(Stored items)
---+---

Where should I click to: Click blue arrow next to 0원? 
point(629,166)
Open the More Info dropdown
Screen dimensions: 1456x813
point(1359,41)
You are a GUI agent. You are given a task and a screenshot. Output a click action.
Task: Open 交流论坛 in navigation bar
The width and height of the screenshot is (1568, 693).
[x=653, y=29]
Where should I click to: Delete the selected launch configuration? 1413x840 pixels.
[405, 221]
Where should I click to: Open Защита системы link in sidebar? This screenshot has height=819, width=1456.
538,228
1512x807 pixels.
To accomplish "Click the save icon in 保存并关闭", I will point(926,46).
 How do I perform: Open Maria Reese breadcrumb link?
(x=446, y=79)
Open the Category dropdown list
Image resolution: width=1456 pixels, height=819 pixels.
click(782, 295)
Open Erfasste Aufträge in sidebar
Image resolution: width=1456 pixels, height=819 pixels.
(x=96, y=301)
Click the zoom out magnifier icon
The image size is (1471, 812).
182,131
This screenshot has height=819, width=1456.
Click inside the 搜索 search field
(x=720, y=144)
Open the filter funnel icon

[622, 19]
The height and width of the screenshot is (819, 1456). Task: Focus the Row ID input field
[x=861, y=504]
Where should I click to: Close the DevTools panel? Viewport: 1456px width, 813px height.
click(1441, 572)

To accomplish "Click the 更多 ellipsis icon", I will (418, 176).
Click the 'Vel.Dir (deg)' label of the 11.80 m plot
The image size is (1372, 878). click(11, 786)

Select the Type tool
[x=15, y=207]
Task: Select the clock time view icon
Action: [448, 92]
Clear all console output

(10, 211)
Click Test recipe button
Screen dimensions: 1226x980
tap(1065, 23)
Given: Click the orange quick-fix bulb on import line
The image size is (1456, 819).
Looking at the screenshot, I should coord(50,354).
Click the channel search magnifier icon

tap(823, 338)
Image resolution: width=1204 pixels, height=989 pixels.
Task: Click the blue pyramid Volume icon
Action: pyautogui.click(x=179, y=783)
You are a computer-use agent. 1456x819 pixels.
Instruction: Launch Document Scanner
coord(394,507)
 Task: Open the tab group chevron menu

---+---

**Exercise aim**
The reply should consist solely of the number of lines in the records that include "agent".

**Task answer**
2